Raving in the nineties

White Gloves
Like a mime artist at the wrong party. White gloves have confused us all since the dawn 90’s hardcore raving. What were they all about. Well probably the visuals, if you were off your head, then glowsticks and white gloves left a trace as they moved, this is possibly were this started, but why it carried on for so long, nobody knows. They even evolved into giant ones for a while, not quite as big as Kenny Everett’s but big enough. But at least with your flouro jacket and white gloves on you weren’t going to get run over if you walked home and you might even find yourself directing traffic into all the wrong places.

Dummies
Did anyone ever dip  them in acid, or was that hippies. Were these just another way of stopping the gurn. Who knows. They popped onto the rave landscape for a few years and then vanished. Luckily for us in the Uk never turning into the EDM predecessor Candy Raver look, which wasn’t a popular game for your tablet (well nearly) but a weird Canadian and American rave look.

Winding Cassettes that had exploded back up
Cassettes, were great, weren’t they? No of course not they were awful. Terrible hissy quality and your favourite one was always getting eaten by someone’s stereo. “Your stereo ate my tape, have you got a biro?” Having to stick a biro or pencil into one of the tapes holes and wind it endlessly around, until just when you thought it was going to be ok, it all gets caught up and ties itself in some kind of theoretically impossible knot that only stephen Hawkins could sort out. Roll on the indestructible, scratch proof cds that would last a million years.

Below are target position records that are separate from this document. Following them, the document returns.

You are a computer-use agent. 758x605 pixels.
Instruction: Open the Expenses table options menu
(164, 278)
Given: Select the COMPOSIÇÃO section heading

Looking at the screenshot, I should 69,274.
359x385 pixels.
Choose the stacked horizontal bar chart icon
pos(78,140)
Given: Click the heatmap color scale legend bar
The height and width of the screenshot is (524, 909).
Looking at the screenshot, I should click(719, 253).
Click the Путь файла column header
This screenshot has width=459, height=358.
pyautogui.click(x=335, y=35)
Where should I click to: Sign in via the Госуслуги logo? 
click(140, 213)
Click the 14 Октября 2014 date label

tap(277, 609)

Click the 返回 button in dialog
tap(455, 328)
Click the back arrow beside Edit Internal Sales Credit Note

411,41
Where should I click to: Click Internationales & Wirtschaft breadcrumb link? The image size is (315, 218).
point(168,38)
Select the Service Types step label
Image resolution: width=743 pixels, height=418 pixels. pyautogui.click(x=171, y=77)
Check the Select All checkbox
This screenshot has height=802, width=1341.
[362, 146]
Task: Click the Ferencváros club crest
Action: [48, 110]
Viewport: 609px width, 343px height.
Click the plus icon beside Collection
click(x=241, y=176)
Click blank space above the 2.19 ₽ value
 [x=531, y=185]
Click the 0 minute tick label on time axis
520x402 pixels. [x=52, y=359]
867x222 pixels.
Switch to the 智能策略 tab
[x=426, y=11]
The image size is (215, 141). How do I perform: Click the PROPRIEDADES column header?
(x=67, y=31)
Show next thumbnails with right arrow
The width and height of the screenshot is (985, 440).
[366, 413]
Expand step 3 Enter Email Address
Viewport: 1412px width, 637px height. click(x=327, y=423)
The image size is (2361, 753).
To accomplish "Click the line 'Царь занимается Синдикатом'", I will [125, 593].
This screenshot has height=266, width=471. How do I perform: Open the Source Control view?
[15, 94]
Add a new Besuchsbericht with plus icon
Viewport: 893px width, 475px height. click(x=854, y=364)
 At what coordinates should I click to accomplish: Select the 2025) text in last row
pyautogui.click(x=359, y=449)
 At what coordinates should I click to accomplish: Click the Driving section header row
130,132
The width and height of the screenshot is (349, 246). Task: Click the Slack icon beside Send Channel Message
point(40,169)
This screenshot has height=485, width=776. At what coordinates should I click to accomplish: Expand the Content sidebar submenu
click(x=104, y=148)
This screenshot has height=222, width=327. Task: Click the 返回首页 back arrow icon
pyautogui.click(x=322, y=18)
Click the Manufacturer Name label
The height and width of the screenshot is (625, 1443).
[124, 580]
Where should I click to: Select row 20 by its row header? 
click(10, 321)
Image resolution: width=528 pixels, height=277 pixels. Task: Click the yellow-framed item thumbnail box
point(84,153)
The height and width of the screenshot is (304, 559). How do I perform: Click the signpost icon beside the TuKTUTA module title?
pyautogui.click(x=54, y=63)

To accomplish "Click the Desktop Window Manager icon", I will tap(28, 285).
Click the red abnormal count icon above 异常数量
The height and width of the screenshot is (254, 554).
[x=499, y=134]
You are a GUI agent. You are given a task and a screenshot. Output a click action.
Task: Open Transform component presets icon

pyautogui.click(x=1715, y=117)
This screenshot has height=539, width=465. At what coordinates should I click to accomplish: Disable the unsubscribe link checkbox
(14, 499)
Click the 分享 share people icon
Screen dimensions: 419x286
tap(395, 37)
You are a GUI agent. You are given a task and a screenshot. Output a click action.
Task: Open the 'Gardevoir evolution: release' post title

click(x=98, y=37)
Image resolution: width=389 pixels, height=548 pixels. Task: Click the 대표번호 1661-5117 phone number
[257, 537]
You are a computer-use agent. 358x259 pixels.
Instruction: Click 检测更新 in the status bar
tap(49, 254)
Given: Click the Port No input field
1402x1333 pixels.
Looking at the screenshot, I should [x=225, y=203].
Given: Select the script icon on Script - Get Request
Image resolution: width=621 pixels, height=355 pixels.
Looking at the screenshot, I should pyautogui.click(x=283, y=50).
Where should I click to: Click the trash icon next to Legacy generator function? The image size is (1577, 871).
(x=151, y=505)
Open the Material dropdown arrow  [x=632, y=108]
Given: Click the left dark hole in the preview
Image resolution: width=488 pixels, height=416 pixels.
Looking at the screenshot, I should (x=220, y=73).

ravers tape from the nineties

Rave Convoys
Some free party sound systems took the road convoy concept to the next level. Exodus in Luton was always guilty of this, and as your drove around an industrial estate in a 200 car strong convoy with a military vehicle or two at the front, it felt like life had taken a turn for the surreal.  Some parties would announce meet up at areas away from the rave and then when enough cars had arrived, move to the secret party location, strength in numbers. The Police must have thought Mad Max had turned up sometimes as hundreds of cars headed towards them, honking horns and blasting out some crazy music which didn’t sound like anything they’d heard before. The brand new shiny M25 really helped this trend along in the early acid house days.